Optimizing singular Rayleigh quotient subject to linear constraint

Question

I want to numerically solve $$\min_x \frac{x^TAx}{x^TBx} \quad \mathrm{s.t.}\quad Cx=0,$$ where $A$ and $B$ are large sparse matrices, $A$ is positive semi-definite, $B$ is positive-definite, and $C$ is sparse.

One approach would be to find a basis $N$ for the nullspace of $C$, write $x=Ny$, and then reduce the above to an unconstrained eigenvector problem. But if I try to compute $N$ (using e.g. a QR decomposition of $C$) it ends up intractably dense.

So instead I want to incorporate constraint projection into the power iteration for finding $x$: more specifically, I start with a random vector $x^0$, then iterate:

1. Solve $A\tilde x^{i+1} = Bx^i$ for $\tilde x^{i+1}$.
2. Solve $CC^T\lambda = C\tilde{x}^{i+1}$ for $\lambda$.
3. Compute $x^{i+1} = \frac{\tilde{x}^{i+1}-C^T\lambda}{\|\tilde{x}^{i+1}-C^T\lambda\|_B}.$

However I'm running into a couple of problems: A) The matrix $A$ is singular, so the linear system in step (1) does not have a solution; B) The matrix $CC^T$ may be singular.

Concern B is less serious than concern A since the linear system in step (2) is guaranteed to always have at least one solution. So I can solve the linear system in step (2) using a robust method for underdetermined least squares, e.g. QR decomposition. What should I do to fix step (1), though?

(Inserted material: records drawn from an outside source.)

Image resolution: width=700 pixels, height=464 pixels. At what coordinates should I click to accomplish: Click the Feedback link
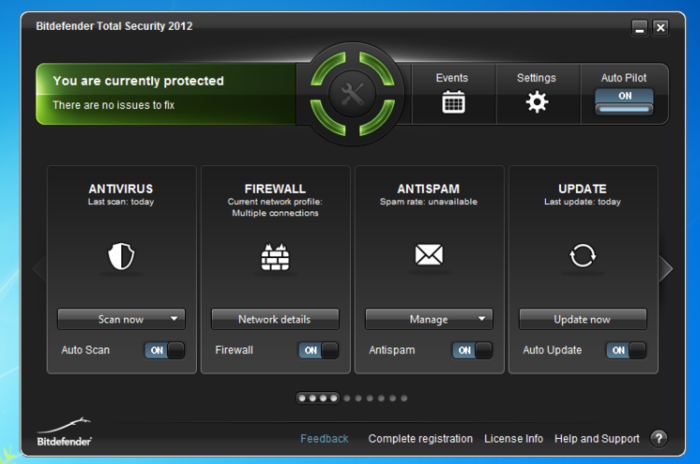click(324, 439)
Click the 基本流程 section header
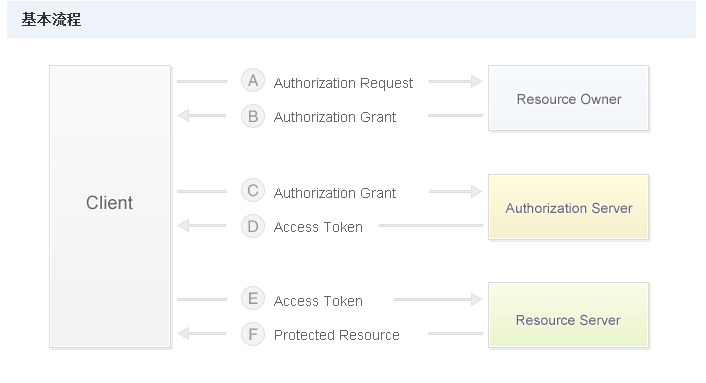The image size is (706, 383). [51, 19]
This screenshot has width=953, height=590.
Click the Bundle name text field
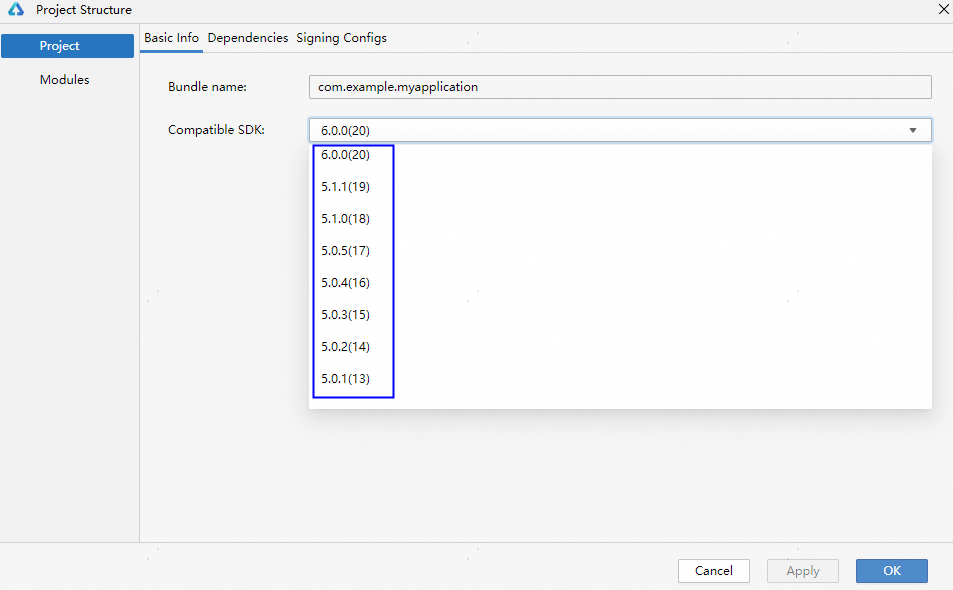click(620, 87)
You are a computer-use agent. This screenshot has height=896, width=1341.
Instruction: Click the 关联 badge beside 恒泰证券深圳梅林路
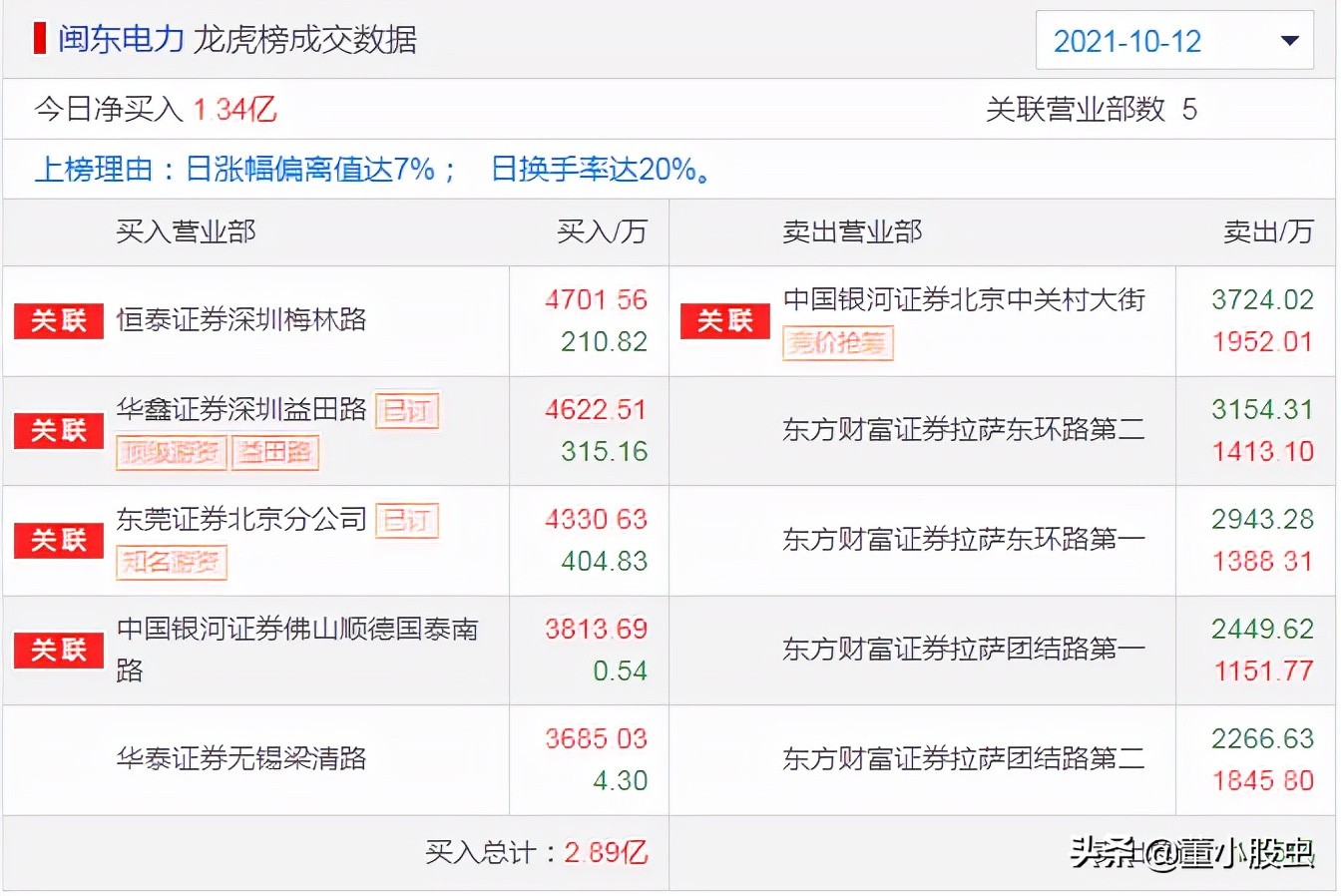(x=59, y=321)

Of course, there is a strong temptation to "fix" $A$ by adding a small multiple of the identity; is this fix mathematically sound?

Answer 1

Answering my own question as I've found a rather satisfactory solution to this problem.

From the KKT conditions of the original problem one sees that the minimizer is the $x$-part of the eigenvector with smallest eigenvalue in the generalized eigenvalue problem $$\begin{bmatrix} A & C^T \\ C & 0\end{bmatrix}\begin{bmatrix}x\\\mu\end{bmatrix} = \lambda \begin{bmatrix} B & 0\\0 & 0\end{bmatrix} \begin{bmatrix} x \\ \mu \end{bmatrix}.$$ It follows that the following power iteration method will find $x$:

1. Initialize $x^0$ to a random vector.
2. Until converge, repeat:
3. • Compute $y^i = Bx^i$
4. • Solve $$\begin{bmatrix} A & C^T \\ C & 0\end{bmatrix}\begin{bmatrix}z^i\\\mu^i\end{bmatrix} = \begin{bmatrix}y^i\\0\end{bmatrix}.$$ In the case that $A$ and $CA^{-1}C^T$ are invertible, the solution has expression $$z^i = A^{-1}y^i - A^{-1}C^T(CA^{-1}C^T)^{-1}CA^{-1}y^i.$$
5. • Set $x^{i+1} = z^i/\sqrt{(z^i)^TBz^i}.$

Answer 2

According to the results by Jagannathan, Dinkelbach and Ródenas, $$\min_{x\neq 0}\left\{ \frac{f(x)}{g(x)} : Cx=0 \right\} \leq \lambda$$ if and only if $$\min_{x\neq 0} \left\{ f(x) - \lambda g(x) : Cx = 0 \right\} \leq 0,$$ with $f(x) - \lambda g(x)=x^T(A-\lambda B)x.$ This is still not a simple problem, but you can now do bisection search on $\lambda$.